People have managed to do that with airliners, even though flying at 30,000
feet in -40F temps, insufficient oxygen, in a tin balloon filled with gas has
nothing inherently safe about it. And yet airline travel is incredibly safe.

I.e. since we can make that safe, we can do that with reactors.

(For contrast, ever wonder how the US got the B-17's to England during WW2?
The combat crews, as their first job, flew them there across the Atlantic. My
dad (B-17 navigator) said more than a few took off from Newfoundland and were
never heard from again. After the war they came back on a ship. Lindbergh came
back on a ship, too.)

------
patfla
KLP (according to Reuters) is the largest pension fund in Norway? Who anyway
is KLP?

[https://www.google.com/search?client=firefox-b-1-d&q=norway+...](https://www.google.com/search?client=firefox-b-1-d&q=norway+klp+pension+fund)

I see: public employees. Public employee pension funds, in the West, are often
some of the largest by country.

Norway's actual largest pension fund, the so-called Oil Fund, is, at > $1
trln. in assets, much larger.

[https://en.wikipedia.org/wiki/Government_Pension_Fund_of_Nor...](https://en.wikipedia.org/wiki/Government_Pension_Fund_of_Norway)

It's the largest sovereign wealth fund in the world and owns 1.5% of the
world's "stocks and shares" (as Wikipedia puts it) - it's a behemoth.

And how did Norway accumulate all that wealth? North Sea oil.

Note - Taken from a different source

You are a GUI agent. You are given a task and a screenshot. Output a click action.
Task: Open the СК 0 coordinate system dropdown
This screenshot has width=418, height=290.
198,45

Whenever I hear "responsible this and that" from Norway, I chuckle. The
ironies are rich. It's all fine and good to be responsible this and that once
you're as wealthy as Croesus. With a population of 5.26 mln. people, it's sort
of like a reasonably sized global metropolis came into a fortune well in
excess of a trillion $. Bring on those Teslas.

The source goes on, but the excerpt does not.